Integrating Python and R
Over time, Python and R have established themselves as the leading languages for Data Science. The rise of both has not been frictionless, though, as the two communities have ‘clashed’ over philosophical differences as each side recruits Data Science newcomers. R users will recommend that R is the better language to learn with its well-developed and easier to use ecosystem for building data-driven web apps, data visualization, and, most importantly, the fact that its foundations are statistical to the core.
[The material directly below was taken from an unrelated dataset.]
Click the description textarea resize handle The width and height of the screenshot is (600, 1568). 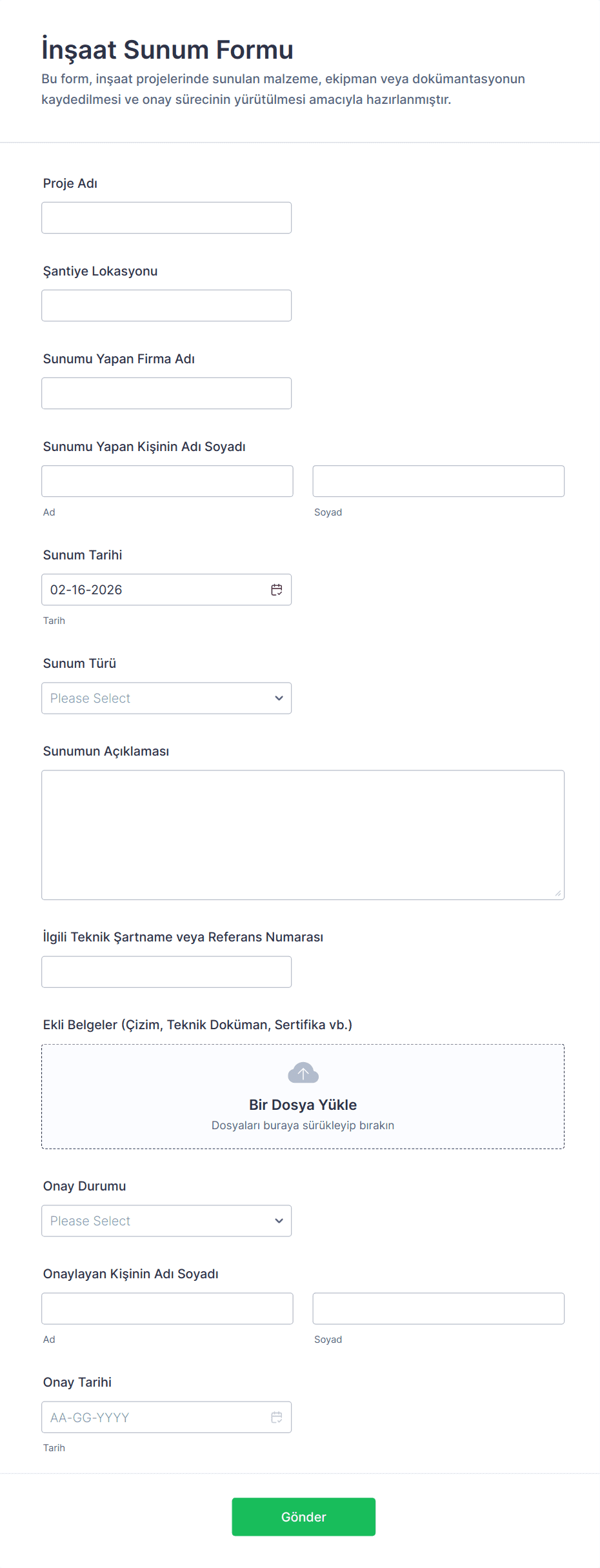[558, 893]
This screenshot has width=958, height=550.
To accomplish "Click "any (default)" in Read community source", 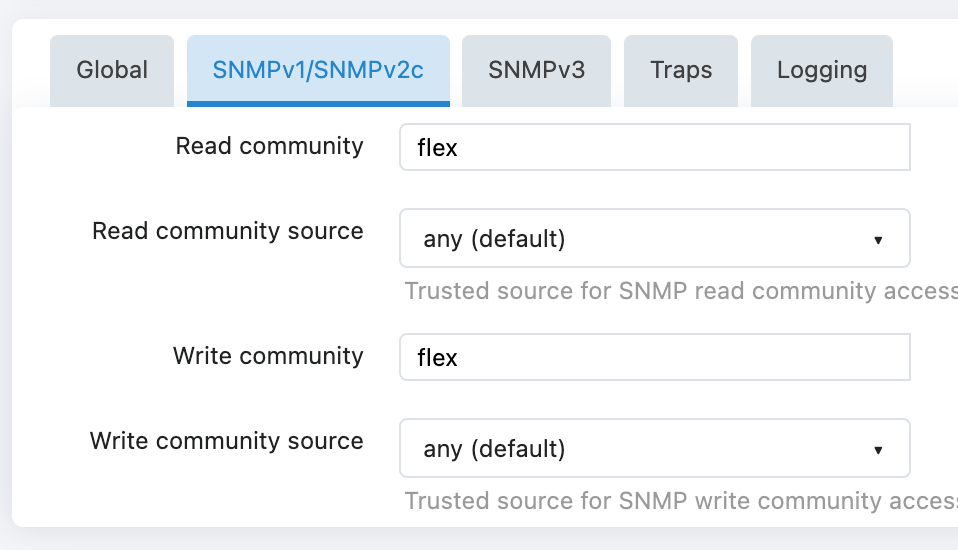I will tap(494, 240).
The Python community, on the other hand, would say that as a language made for computing and then ‘re-purposed’ for Data Science, Python comes with the strength to integrate seamlessly into systems at any scale and is easier to learn than R, as well as adequately taking care of the mathematical needs of Data Science.
For a while this adversarial situation persevered, but recently the direction of the discussion has switched to, in the words of the well-known Internet meme, “Why not both?” Data Scientists are now being encouraged to learn both in order to not limit themselves to one particular workflow, and to be able to leverage what each language does best. This is why ODSC is careful to plan Data Science Conferences that address both languages equally, ODSC East will feature an eclectic lineup of speakers that represent both communities.
However, this new synergy is mostly superficial. A user of both languages will often have to make an explicit choice of which to use, and that completely changes his/her working environment. If the choice is Python, then the analysis will most often be done in the ubiquitous Jupyter notebook. If it’s R, then RStudio’s hugely popular eponymous IDE will most likely be the tool of choice. For example, utilizing Python’s mature web scraping capabilities to gather data, then seamlessly switching to R to leverage its breadth of statistical tools before doing modeling in both languages to explore both descriptive and predictive models is not yet a reality.
There are tools for pairing the languages more closely. One such method involves passing data (such as a csv file or the new feather format) between and code between them through either the command line sub-processes. A higher level interface for R that fulfils a similar goal is the rPython library, which allows R users to write Python scripts – outside or inside RStudio – and load into R scripts. For Python users there is the rpy2 library which can be used on its own, or integrated into the Jupyter notebook by utilizing the R magic function. However, the interactivity that is common in a Data Scientist’s analyses is lost with these methods.
The language agnostic nature of the Jupyter notebook also allows users to install an R kernel so that R specific notebooks can be produced in addition to those in Python. Like rpy2 and rPython, this is merely an artificial joining of the two languages instead of true integration. However, there is a notebook that gets closer to this ultimate goal. This is the Beaker notebook,1 a platform profiled in an earlier blog post. Developed by the team at financial company Two Sigma, it’s language agnostic nature goes a level beyond Jupyter’s by allowing languages to interact within the same notebook. Thus, one can do analysis in R and then seamlessly pass it off to Python or vice versa.
Beaker’s popularity is low at the moment and there is presently no sign that this will change anytime soon. If it doesn’t, perhaps the Jupyter notebook or another platform will come along to allow Data Scientists to achieve true linguistic synergy when its comes to working with Python and R.